Records from a dataset:
Content starts

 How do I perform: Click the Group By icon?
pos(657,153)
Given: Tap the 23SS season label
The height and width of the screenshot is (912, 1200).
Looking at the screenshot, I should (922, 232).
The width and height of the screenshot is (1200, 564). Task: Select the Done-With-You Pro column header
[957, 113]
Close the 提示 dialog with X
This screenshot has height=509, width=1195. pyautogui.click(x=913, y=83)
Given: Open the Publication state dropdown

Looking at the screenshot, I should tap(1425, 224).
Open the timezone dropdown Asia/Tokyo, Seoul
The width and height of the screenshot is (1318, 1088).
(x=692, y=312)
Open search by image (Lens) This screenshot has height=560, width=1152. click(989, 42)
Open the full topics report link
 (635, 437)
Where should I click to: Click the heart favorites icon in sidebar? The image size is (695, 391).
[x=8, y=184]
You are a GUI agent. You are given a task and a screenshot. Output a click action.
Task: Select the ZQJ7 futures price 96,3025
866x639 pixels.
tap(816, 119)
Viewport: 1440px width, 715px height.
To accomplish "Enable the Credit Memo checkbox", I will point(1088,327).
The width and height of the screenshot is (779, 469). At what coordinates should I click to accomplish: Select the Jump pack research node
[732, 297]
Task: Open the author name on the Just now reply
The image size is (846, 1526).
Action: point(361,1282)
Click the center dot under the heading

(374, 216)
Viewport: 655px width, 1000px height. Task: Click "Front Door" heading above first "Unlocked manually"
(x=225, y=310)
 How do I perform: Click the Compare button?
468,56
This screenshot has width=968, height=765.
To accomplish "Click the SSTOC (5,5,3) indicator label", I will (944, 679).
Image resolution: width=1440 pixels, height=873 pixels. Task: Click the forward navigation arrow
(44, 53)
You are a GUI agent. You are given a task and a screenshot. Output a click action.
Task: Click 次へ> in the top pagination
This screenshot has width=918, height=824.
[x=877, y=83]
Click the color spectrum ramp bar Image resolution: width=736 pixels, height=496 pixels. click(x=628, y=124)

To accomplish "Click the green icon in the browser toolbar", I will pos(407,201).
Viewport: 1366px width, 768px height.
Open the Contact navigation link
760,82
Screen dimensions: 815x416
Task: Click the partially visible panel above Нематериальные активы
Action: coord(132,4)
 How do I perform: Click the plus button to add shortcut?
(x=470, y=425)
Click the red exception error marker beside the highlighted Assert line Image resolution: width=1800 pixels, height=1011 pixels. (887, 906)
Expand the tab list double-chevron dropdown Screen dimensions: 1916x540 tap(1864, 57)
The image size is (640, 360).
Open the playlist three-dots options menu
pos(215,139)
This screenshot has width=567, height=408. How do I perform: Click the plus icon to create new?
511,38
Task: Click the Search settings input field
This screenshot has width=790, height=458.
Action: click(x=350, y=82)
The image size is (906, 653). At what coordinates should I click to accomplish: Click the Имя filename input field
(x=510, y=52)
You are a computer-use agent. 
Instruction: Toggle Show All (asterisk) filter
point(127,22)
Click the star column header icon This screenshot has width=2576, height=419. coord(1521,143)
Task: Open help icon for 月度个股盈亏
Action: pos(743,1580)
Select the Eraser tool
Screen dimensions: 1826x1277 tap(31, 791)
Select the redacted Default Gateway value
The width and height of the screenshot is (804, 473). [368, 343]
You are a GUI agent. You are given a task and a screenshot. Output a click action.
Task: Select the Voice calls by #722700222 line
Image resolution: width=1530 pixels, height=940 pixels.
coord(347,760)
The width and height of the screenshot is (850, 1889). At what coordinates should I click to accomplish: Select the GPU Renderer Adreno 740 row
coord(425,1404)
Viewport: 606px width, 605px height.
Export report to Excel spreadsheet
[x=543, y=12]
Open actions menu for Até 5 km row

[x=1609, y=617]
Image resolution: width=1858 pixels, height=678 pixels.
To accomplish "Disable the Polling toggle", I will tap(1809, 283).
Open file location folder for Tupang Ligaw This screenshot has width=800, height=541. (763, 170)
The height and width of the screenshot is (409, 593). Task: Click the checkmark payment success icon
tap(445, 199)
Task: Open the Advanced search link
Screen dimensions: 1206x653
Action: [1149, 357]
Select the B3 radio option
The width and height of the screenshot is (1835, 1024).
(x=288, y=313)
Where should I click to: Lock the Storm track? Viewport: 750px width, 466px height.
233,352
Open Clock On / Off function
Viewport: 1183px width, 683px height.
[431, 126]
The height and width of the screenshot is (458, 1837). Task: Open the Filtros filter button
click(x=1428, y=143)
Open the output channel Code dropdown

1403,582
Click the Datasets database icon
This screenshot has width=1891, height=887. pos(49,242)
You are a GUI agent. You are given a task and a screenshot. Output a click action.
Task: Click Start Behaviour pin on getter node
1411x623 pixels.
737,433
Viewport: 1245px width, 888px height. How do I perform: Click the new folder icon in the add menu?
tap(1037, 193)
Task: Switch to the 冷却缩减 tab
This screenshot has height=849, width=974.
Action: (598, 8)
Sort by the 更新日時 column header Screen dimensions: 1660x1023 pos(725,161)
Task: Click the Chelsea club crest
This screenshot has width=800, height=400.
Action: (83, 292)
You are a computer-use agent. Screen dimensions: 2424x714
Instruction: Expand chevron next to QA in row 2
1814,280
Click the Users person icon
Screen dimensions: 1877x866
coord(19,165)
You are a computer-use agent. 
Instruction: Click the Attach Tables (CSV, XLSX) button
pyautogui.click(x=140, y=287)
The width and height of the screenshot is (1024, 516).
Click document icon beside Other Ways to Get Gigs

Content ends

**Instructions to follow**
Exactly as given, repeat each line above.

**Result**
 How do I perform: Click the Group By icon?
pos(657,153)
Given: Tap the 23SS season label
The height and width of the screenshot is (912, 1200).
Looking at the screenshot, I should (922, 232).
The width and height of the screenshot is (1200, 564). Task: Select the Done-With-You Pro column header
[957, 113]
Close the 提示 dialog with X
This screenshot has height=509, width=1195. pyautogui.click(x=913, y=83)
Given: Open the Publication state dropdown

Looking at the screenshot, I should tap(1425, 224).
Open the timezone dropdown Asia/Tokyo, Seoul
The width and height of the screenshot is (1318, 1088).
(x=692, y=312)
Open search by image (Lens) This screenshot has height=560, width=1152. click(989, 42)
Open the full topics report link
 (635, 437)
Where should I click to: Click the heart favorites icon in sidebar? The image size is (695, 391).
[x=8, y=184]
You are a GUI agent. You are given a task and a screenshot. Output a click action.
Task: Select the ZQJ7 futures price 96,3025
866x639 pixels.
tap(816, 119)
Viewport: 1440px width, 715px height.
To accomplish "Enable the Credit Memo checkbox", I will point(1088,327).
The width and height of the screenshot is (779, 469). At what coordinates should I click to accomplish: Select the Jump pack research node
[732, 297]
Task: Open the author name on the Just now reply
The image size is (846, 1526).
Action: point(361,1282)
Click the center dot under the heading

(374, 216)
Viewport: 655px width, 1000px height. Task: Click "Front Door" heading above first "Unlocked manually"
(x=225, y=310)
 How do I perform: Click the Compare button?
468,56
This screenshot has width=968, height=765.
To accomplish "Click the SSTOC (5,5,3) indicator label", I will (944, 679).
Image resolution: width=1440 pixels, height=873 pixels. Task: Click the forward navigation arrow
(44, 53)
You are a GUI agent. You are given a task and a screenshot. Output a click action.
Task: Click 次へ> in the top pagination
This screenshot has width=918, height=824.
[x=877, y=83]
Click the color spectrum ramp bar Image resolution: width=736 pixels, height=496 pixels. click(x=628, y=124)

To accomplish "Click the green icon in the browser toolbar", I will pos(407,201).
Viewport: 1366px width, 768px height.
Open the Contact navigation link
760,82
Screen dimensions: 815x416
Task: Click the partially visible panel above Нематериальные активы
Action: coord(132,4)
 How do I perform: Click the plus button to add shortcut?
(x=470, y=425)
Click the red exception error marker beside the highlighted Assert line Image resolution: width=1800 pixels, height=1011 pixels. (887, 906)
Expand the tab list double-chevron dropdown Screen dimensions: 1916x540 tap(1864, 57)
The image size is (640, 360).
Open the playlist three-dots options menu
pos(215,139)
This screenshot has width=567, height=408. How do I perform: Click the plus icon to create new?
511,38
Task: Click the Search settings input field
This screenshot has width=790, height=458.
Action: click(x=350, y=82)
The image size is (906, 653). At what coordinates should I click to accomplish: Click the Имя filename input field
(x=510, y=52)
You are a computer-use agent. 
Instruction: Toggle Show All (asterisk) filter
point(127,22)
Click the star column header icon This screenshot has width=2576, height=419. coord(1521,143)
Task: Open help icon for 月度个股盈亏
Action: pos(743,1580)
Select the Eraser tool
Screen dimensions: 1826x1277 tap(31, 791)
Select the redacted Default Gateway value
The width and height of the screenshot is (804, 473). [368, 343]
You are a GUI agent. You are given a task and a screenshot. Output a click action.
Task: Select the Voice calls by #722700222 line
Image resolution: width=1530 pixels, height=940 pixels.
coord(347,760)
The width and height of the screenshot is (850, 1889). At what coordinates should I click to accomplish: Select the GPU Renderer Adreno 740 row
coord(425,1404)
Viewport: 606px width, 605px height.
Export report to Excel spreadsheet
[x=543, y=12]
Open actions menu for Até 5 km row

[x=1609, y=617]
Image resolution: width=1858 pixels, height=678 pixels.
To accomplish "Disable the Polling toggle", I will tap(1809, 283).
Open file location folder for Tupang Ligaw This screenshot has width=800, height=541. (763, 170)
The height and width of the screenshot is (409, 593). Task: Click the checkmark payment success icon
tap(445, 199)
Task: Open the Advanced search link
Screen dimensions: 1206x653
Action: [1149, 357]
Select the B3 radio option
The width and height of the screenshot is (1835, 1024).
(x=288, y=313)
Where should I click to: Lock the Storm track? Viewport: 750px width, 466px height.
233,352
Open Clock On / Off function
Viewport: 1183px width, 683px height.
[431, 126]
The height and width of the screenshot is (458, 1837). Task: Open the Filtros filter button
click(x=1428, y=143)
Open the output channel Code dropdown

1403,582
Click the Datasets database icon
This screenshot has width=1891, height=887. pos(49,242)
You are a GUI agent. You are given a task and a screenshot. Output a click action.
Task: Click Start Behaviour pin on getter node
1411x623 pixels.
737,433
Viewport: 1245px width, 888px height. How do I perform: Click the new folder icon in the add menu?
tap(1037, 193)
Task: Switch to the 冷却缩减 tab
This screenshot has height=849, width=974.
Action: (598, 8)
Sort by the 更新日時 column header Screen dimensions: 1660x1023 pos(725,161)
Task: Click the Chelsea club crest
This screenshot has width=800, height=400.
Action: (83, 292)
You are a computer-use agent. Screen dimensions: 2424x714
Instruction: Expand chevron next to QA in row 2
1814,280
Click the Users person icon
Screen dimensions: 1877x866
coord(19,165)
You are a computer-use agent. 
Instruction: Click the Attach Tables (CSV, XLSX) button
pyautogui.click(x=140, y=287)
The width and height of the screenshot is (1024, 516).
Click document icon beside Other Ways to Get Gigs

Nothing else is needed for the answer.